Cripes! iPhone captures keystrokes via thump phreaking
Researchers at Georgia Tech have worked up a proof-of-concept demonstration of using an iPhone 4′s accelerometer as a keylogger. After setting the iPhone near a computer keyboard, the device’s built-in accelerometer and gyroscope were able to decipher entire sentences “with up to 80 percent accuracy…”
Apps don’t currently ask for users’ permission for access to accelerometers and gyroscopes, which raises the remote possibility of iPhones or other accelerometer-equipped devices spying on keyboard inputs without users being the wiser…

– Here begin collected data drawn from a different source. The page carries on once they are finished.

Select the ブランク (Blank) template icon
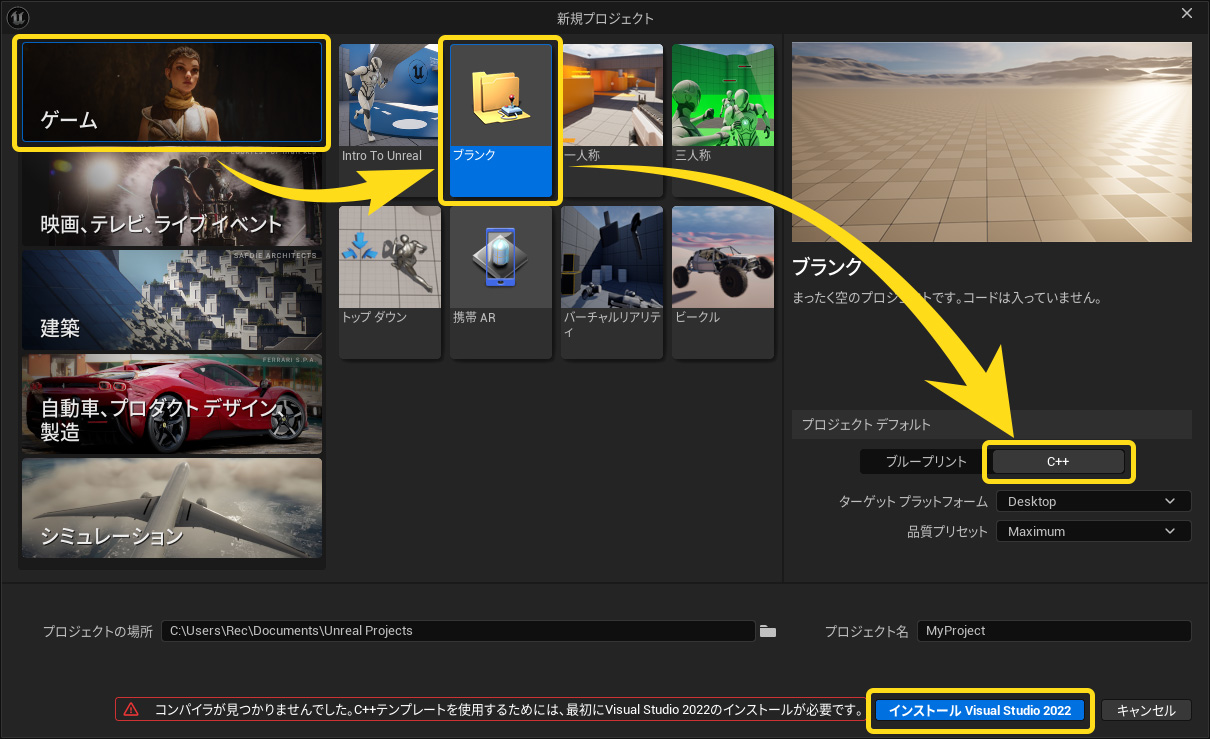The width and height of the screenshot is (1210, 739). [x=500, y=95]
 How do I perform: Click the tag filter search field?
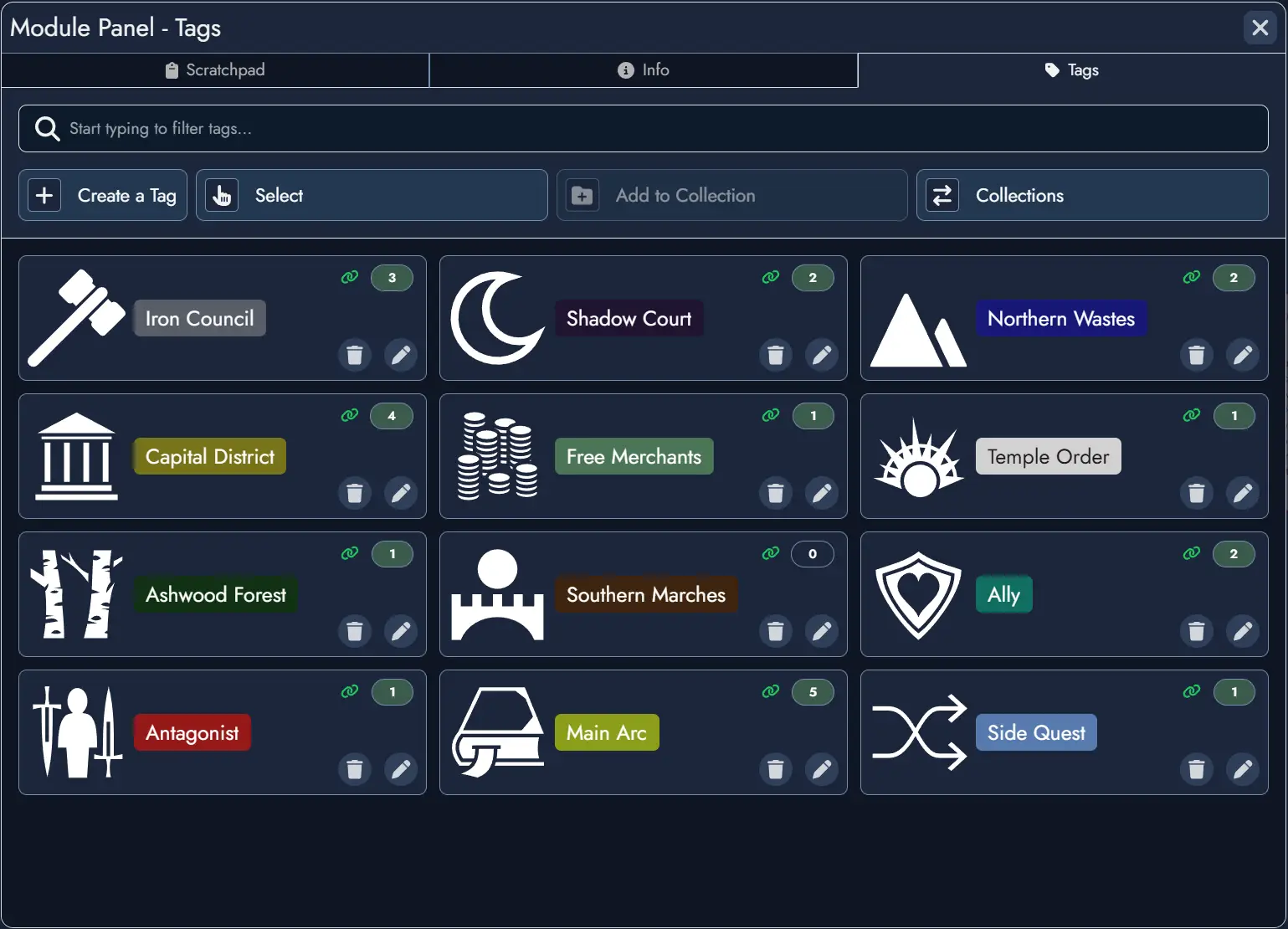(x=643, y=128)
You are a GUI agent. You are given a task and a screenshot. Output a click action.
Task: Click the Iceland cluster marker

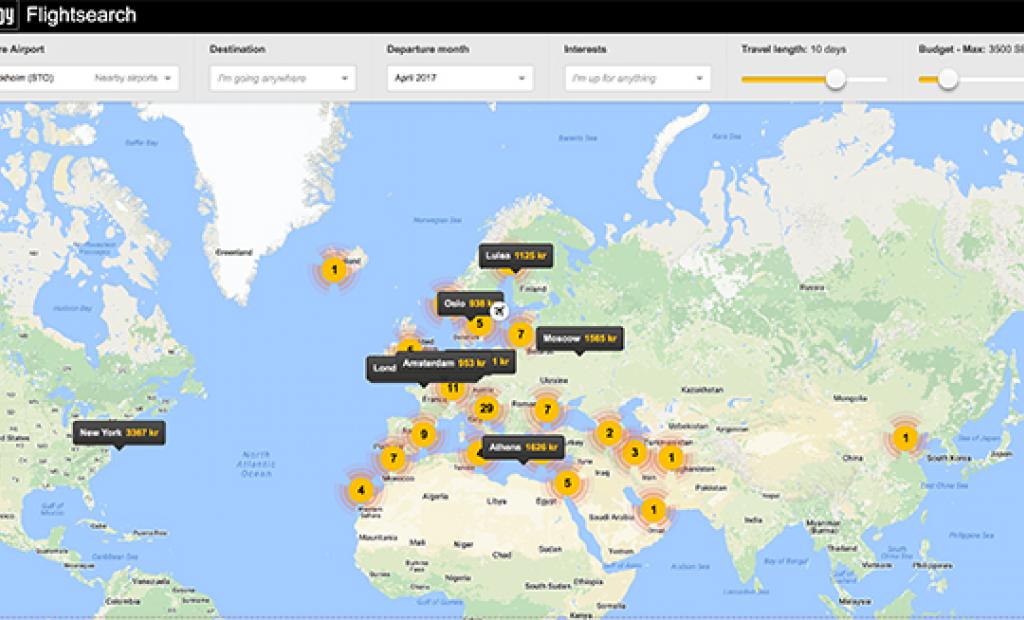pos(334,269)
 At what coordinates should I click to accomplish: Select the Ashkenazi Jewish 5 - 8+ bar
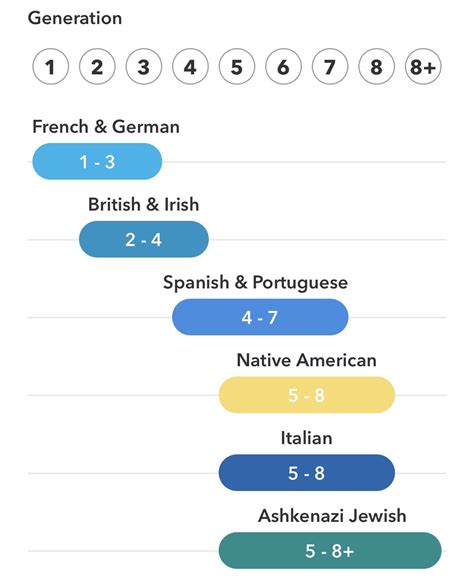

The keylogger software works by detecting key pairs — detecting individual key presses turned out to be too difficult and unreliable — and by comparing paired accelerometer events against a built-in dictionary, the software can decipher keypresses with startling accuracy. Our own Mike Rose has coined “thump phreaking” to refer to this spying technique (after Van Eck phreaking, which uses CRT or LCD emissions to reconstruct the screen image) and it’s as apt a term as any for what this software does.
It must be mentioned that this is only a proof of concept and not an actual attack that’s out in the wild. The researchers themselves admit that this keylogger was difficult to build, and it’s easily defeated by something as simple as moving your iPhone more than three inches away from the keyboard.
OTOH, proof of concept almost inevitably leads to some demented script-kiddy trying it out on an unsuspecting innocent.